• **SUPPLIED TEXT**:
··········
K. apparently told Joaquin, when he left, that I was always disappointed in him. He wasn’t totally right then. He’s right now.

Meanwhile, I’m tired. Tired of tabulating the ways K. disappoints me. Tired of thinking about whether to take him to court for the child support he’s not paying. Tired of hearing his grandmother and parents advocate for my not doing so, and tired of knowing that his mother, who’s a huge double agent, is going to argue his point of view (as she imagines it) every time I tell her something that’s going on. I should learn not to.

I have a feeling I’m just going to stay tired.

Hello, Internets.

I’m kind of tired. We’re back from the road trip through California that followed the plane trip to Hawaii.

If I were going to really do this justice, I would write four posts:

1)IN WHICH pictures of K. and Jezebel, her arm round his neck, on the beach appear in my Facebook newsroll, and I am forced to reflect that a)she, at least (who posted the pictures and tagged him), appears to have come out with the relationship he repeatedly denied and b)he has ripped off my debonair, romantic trick of drinking champagne on the beach with real flutes instead of plastic and c)it is ironic that he is on the beach in Oregon with his chippie while I am on the beach with HIS ENTIRE EXTENDED FAMILY in Hawaii;

2)IN WHICH one of the pictures posted by Jezebel contains K. holding a new car stereo box, and I wonder if this is where the extra child support money went; on his first visit, today, July 5, I see that he does, indeed, have a fancy new car stereo (but I am out, as of the first, a total of $618 in withheld child support);

3)IN WHICH, on the streets of San Rafael, where we are visiting my delightful and child-loving cousins, Thing One says to me: “My daddy doesn’t love me,” and I reply,

“Your daddy loves you and Verena.”

“My daddy DOESN’T love me!”

“I think he loves you more than he loves anyone.”

“He doesn’t love me. He’s not nice to me.”

“Well, maybe he doesn’t know how to show anyone love. But you are very important to him.”

“He doesn’t love me VERY MUCH.”
··········
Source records

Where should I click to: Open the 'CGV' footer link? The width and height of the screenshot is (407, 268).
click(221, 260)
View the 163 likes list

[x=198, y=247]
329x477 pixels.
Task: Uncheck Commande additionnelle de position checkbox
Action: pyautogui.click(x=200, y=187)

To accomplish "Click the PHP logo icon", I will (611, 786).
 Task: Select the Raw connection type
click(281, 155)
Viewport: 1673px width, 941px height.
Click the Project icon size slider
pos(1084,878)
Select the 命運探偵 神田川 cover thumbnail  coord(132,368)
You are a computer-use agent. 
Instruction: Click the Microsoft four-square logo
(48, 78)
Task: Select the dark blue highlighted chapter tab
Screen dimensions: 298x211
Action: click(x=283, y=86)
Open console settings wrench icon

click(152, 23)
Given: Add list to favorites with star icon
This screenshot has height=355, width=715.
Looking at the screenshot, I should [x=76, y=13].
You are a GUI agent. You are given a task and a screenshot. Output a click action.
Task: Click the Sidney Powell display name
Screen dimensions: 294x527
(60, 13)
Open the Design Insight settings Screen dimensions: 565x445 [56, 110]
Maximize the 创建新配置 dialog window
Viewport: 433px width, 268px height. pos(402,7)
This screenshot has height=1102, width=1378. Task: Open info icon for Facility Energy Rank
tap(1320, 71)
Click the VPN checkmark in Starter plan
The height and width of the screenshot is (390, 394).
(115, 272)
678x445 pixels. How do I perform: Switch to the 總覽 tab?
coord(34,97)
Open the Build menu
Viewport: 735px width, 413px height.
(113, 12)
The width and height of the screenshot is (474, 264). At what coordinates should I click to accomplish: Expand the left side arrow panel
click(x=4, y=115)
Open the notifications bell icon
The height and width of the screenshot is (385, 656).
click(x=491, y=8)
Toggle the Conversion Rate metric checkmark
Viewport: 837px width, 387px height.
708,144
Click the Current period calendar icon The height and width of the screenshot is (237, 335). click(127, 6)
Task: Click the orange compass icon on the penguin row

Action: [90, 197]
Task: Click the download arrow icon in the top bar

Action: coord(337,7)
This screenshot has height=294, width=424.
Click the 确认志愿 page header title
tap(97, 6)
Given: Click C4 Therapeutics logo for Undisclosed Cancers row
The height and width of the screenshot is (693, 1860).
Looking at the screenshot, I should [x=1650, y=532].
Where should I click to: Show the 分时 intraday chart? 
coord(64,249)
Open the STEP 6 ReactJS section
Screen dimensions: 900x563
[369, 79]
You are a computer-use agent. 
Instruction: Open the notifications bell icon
··········
• **THE REQUEST**: Can you carry the blog post about K. and the unpaid child support forward, starting right after its last line? The data is separate material and has no connection to the blog post.

• **ANSWER FOR THE TASK**:
4)IN WHICH I decline to give K. back his housekey (he had had it since he moved out, and I had needed it for the housesitter while we were gone, and I’d decided that was probably a good juncture for him to not have a key to the house anymore) and he refused to take the kids to the park or anywhere, ever, because HE NEEDS A KEY FOR CONVENIENCE, and none of my offers (to put the key on and take it off his ring, which he insisted he needed, to hide a key outside for him) were sufficient because he insisted that he had to have HIS OWN key to my house; Thing One was pleading with him to go to the park and I was pleading with him to take the “guest” keyring for the day, but he insisted that if he couldn’t have his own key he would never take them anywhere. This was finally resolved by my offering to escort them to the park, at which point K. told me to go ahead and he would catch up; he showed up nearly 1/2 hour later, and I was so over his company that I then went home and promised to stay here to let them back in.

Yeah. Those are the blog posts I would write. I might add an addendum about how my friend Nadia is totally skulking around her own house, she volunteered to me, because she sees K. hugging Jezebel and leaving her place in the mornings all the time — apparently it’s about two doors down (and confidential to Nadia: why are you telling me this?) and doesn’t want to run into him. I hope Jezebel has enough respect for the children to at least not encourage K. in things like the key tantrum, but I kind of doubt it given what little I know of her.

I really, really wish K. weren’t being so dishonorable, disrespectful, and disheartening as a “co-parent” to me. I really, really wish that the one time he’d called me when we were away, last Tuesday in California, he had thought to ask after the kids or ask to speak to them. But he didn’t. He told me he was upgrading the phone plan, which we still share to save money, because he’d gotten a Blackberry, and that he needed to get the access code. Then we hung up the phone.

The funny thing is, despite the withheld child support and the not calling and the refusal to take the kids to the park because he’d rather have a power struggle with me about how he’s entitled to a key to my house, I think he really believes he’s a loving father. In his own mind. One who takes the best care of his kids he can. And maybe that’s even true.

But even if it is, it seems like it’s probably time for some Facebook unfriending. Sad that this is how we express our dislike, disavowal, or disapproval these days. But really: I don’t need to look at the evidence of the relationship K. has been developing with Jezebel since last September on Facebook. I don’t need to look at it at all. All I need is for K. to be a decent, honorable father. And I guess that’s all I’m not going to get.

Someone’s been drinking Mai Tais.

I’m up at five Hawaiian time on Day Three of the Webber family reunion. That’s right; the kids and I flew halfway across the Pacific, on a journey you probably already know gave me grave misgivings, to attend a reunion put on by my ex’s grandparents and which would include seventeen members of my ex’s extended family. In a house. Together. Plus the three of us.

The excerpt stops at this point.